• SOURCE DATA:
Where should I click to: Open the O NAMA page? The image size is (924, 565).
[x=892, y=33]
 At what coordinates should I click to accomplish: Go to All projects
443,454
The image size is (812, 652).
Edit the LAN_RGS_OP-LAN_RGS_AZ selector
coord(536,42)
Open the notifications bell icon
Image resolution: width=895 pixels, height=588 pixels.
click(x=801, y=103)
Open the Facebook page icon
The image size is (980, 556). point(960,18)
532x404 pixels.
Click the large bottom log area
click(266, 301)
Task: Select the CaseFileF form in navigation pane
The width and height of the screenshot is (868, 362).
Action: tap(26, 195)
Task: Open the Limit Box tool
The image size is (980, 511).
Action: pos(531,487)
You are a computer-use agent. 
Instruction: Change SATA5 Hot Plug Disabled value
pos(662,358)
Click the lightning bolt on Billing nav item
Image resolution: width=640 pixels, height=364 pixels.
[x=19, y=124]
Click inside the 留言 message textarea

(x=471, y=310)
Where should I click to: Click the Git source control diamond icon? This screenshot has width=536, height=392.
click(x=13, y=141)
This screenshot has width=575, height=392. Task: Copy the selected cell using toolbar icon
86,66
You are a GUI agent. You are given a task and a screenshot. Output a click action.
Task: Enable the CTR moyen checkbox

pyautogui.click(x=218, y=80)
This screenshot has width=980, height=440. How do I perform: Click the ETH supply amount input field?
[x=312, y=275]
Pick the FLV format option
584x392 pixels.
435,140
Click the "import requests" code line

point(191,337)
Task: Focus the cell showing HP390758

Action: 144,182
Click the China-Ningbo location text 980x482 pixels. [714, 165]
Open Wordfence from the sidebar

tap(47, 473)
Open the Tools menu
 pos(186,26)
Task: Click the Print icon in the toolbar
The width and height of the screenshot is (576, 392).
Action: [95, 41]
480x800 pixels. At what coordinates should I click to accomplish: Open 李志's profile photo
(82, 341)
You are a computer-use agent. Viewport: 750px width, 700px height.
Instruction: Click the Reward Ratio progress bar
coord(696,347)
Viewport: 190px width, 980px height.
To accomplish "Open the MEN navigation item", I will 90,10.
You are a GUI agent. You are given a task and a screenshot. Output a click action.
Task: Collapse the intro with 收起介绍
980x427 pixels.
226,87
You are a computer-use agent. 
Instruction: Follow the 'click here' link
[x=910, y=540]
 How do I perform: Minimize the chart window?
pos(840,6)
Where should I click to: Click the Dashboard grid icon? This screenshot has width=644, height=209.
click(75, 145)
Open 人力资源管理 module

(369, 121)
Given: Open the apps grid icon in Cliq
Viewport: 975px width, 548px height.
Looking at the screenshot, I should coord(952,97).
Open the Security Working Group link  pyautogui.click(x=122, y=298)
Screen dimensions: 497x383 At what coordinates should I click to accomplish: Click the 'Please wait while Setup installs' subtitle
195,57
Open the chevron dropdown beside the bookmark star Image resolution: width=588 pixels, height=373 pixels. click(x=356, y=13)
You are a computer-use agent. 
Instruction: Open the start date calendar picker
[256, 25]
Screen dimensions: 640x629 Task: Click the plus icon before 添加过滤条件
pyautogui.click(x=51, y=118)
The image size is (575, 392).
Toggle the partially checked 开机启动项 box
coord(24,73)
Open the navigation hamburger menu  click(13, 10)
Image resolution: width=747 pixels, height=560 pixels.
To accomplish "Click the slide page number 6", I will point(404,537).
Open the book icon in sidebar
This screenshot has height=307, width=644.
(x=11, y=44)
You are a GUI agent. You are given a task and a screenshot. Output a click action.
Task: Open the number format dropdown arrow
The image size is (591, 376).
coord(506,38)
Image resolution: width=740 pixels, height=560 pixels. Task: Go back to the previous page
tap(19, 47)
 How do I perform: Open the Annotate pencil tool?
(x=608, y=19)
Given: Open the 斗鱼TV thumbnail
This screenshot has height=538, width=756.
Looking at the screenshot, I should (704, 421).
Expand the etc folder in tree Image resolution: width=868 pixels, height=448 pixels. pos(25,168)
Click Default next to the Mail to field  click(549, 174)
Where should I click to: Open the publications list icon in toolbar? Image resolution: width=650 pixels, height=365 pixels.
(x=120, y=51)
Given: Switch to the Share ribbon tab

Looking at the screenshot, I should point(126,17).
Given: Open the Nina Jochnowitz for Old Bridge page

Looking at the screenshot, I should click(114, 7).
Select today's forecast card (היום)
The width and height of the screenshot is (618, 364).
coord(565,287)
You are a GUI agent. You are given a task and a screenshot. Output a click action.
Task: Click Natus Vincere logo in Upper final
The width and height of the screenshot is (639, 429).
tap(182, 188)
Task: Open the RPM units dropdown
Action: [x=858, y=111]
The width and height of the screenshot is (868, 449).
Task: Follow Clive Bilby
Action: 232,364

• YOUR ASSIGNMENT:
Could you copy every line from the records that has "format" in it?

• OUTPUT:
Pick the FLV format option
Task: Open the number format dropdown arrow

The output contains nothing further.